-- Text for analysis follows --
Submitted to: Journal of Dairy Science
Publication Type: Peer Reviewed Journal
Publication Acceptance Date: July 25, 2011
Publication Date: December 1, 2011
Citation: Wiggans, G.R., Cooper, T.A., Van Raden, P.M., Cole, J.B. 2011. Technical note: Adjustment of traditional cow evaluations to improve accuracy of genomic predictions. Journal of Dairy Science. 94(12):6188-6193.
Interpretive Summary: A method of adjusting cow genetic evaluations was developed that increased the accuracy of the genomic evaluations. Cow evaluations were adjusted to have similar characteristics to those of bulls. Cows were grouped on deviation of their evaluation from direct genomic value calculated using only bulls as predictors. Within these groups, mean and variance adjustments were calculated as a function of daughter equivalents. This system allowed for adjustment to vary by cow, an improvement over the previous adjustment where all cows received the same adjustment. Genomic evaluations are more accurate by better using the information from cows.
-- Text for analysis concluded --
## [Your task]
Continue the cow evaluation summary above, starting right after its last sentence. The entries that come next have no connection to the cow evaluation summary.
-- Exercise data follows --
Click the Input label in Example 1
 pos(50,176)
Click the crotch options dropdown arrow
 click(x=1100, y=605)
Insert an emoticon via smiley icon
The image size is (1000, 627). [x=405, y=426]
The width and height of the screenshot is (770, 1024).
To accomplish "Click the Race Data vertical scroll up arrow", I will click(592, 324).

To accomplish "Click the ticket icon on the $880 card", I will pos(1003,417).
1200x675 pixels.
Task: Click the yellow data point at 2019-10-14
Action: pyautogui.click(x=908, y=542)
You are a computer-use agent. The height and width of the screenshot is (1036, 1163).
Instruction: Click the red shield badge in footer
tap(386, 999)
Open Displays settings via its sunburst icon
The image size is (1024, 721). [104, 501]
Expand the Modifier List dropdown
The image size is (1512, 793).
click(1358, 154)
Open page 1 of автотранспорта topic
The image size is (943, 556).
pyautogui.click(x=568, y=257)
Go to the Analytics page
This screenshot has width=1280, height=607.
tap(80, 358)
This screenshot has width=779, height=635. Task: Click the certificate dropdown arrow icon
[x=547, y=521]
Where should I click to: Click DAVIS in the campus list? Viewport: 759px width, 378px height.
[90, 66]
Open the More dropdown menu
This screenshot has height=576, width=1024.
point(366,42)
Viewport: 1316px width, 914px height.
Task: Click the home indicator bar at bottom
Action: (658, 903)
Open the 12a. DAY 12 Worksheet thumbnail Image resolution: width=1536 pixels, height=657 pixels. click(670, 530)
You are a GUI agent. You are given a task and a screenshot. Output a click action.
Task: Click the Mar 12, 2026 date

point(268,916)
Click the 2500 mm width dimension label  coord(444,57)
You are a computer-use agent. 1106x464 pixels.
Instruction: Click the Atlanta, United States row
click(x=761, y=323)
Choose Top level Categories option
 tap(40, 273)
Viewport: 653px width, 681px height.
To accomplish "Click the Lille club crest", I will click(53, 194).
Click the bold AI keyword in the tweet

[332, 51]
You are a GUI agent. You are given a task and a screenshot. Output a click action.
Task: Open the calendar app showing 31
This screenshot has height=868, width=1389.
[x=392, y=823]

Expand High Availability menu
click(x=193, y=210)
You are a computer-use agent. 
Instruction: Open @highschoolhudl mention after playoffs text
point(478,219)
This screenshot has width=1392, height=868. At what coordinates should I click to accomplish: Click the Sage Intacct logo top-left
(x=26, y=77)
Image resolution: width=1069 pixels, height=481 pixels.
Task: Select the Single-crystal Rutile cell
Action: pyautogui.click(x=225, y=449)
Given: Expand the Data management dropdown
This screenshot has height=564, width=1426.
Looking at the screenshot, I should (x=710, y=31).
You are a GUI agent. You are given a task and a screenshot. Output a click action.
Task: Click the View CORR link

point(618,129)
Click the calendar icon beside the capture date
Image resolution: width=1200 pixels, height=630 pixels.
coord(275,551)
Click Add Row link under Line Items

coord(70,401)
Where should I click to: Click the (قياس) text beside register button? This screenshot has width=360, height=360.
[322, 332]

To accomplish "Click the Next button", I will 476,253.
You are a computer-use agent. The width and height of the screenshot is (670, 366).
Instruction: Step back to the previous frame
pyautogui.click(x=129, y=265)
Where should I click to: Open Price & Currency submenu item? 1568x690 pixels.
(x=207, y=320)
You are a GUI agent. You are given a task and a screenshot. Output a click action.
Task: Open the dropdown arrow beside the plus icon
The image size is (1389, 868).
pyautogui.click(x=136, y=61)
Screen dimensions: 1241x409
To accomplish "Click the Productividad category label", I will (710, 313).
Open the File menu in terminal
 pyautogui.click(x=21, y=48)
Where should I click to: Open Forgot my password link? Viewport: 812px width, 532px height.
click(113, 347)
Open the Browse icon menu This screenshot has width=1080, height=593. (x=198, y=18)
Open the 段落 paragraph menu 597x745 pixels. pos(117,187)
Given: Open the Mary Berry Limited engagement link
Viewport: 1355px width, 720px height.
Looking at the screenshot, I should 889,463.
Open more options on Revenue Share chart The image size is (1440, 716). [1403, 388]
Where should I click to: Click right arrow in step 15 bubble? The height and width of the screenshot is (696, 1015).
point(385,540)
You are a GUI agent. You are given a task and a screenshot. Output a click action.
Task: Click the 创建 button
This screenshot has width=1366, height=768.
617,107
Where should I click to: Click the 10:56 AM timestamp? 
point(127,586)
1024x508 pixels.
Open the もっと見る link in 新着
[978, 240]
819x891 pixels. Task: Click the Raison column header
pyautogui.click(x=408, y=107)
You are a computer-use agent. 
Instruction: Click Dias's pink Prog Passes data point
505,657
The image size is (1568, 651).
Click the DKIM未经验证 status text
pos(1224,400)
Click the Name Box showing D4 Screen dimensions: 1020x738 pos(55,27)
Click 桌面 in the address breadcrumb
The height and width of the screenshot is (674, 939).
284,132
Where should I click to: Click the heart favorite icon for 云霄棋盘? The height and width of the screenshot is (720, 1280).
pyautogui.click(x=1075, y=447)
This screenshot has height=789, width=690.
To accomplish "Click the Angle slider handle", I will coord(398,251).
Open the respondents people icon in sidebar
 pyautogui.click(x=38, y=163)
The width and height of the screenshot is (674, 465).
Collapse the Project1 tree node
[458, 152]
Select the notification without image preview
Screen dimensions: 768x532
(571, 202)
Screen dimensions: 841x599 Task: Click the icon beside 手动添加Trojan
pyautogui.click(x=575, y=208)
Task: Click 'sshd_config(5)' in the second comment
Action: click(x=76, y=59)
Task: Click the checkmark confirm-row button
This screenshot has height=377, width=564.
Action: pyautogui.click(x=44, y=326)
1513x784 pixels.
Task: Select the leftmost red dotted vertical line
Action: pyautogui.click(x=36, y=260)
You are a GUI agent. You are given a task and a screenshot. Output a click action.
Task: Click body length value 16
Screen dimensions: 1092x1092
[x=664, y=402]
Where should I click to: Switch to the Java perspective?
-- Exercise data concluded --
## [Exercise answer]
Genomic evaluations are calculated using values that have been deregressed from traditional PTA to estimate single nucleotide polymorphism (SNP) effects. Previous research indicated that including cow genomic data to calculate SNP effects did not increase reliabilities of genomic evaluations of yield traits. Upward bias in traditional PTA of genotyped cows was proposed as the cause. The direct genomic value (DGV) is the sum of an animal’s SNP effects, and should be consistent with traditional PTA. This is the case for bulls, but the traditional PTA for genotyped cows are higher than those of the bulls. To make the cow PTA more like those of the bulls for the yield traits (milk, fat and protein), mean and variance adjustments were calculated. Cow Mendelian sampling (PTA – PA) was adjusted to be similar to bulls. Two methods of adjustment were investigated. Method 1 used the same mean and variance adjustment for all cows in a breed. Method 2 assigned cows to one of five groups based on the difference between their PTA and DGV based only on bull evaluations. It also varied the adjustment by the daughter equivalents of the cow’s evaluation with the contribution from parents removed. The objective of method 2 was to tailor the adjustment to the individual cow to better accommodate the large number of commercial cows expected to be genotyped with the less expensive 3K SNP chip. To determine gains in reliabilities, predictions were made for bulls with current evaluations that did not have evaluations in August 2006. The predicted values were compared with the bull’s actual evaluation from August 2010. Genomic evaluations for Holsteins, Jerseys, and Brown Swiss can be more accurate by better using the information from cows.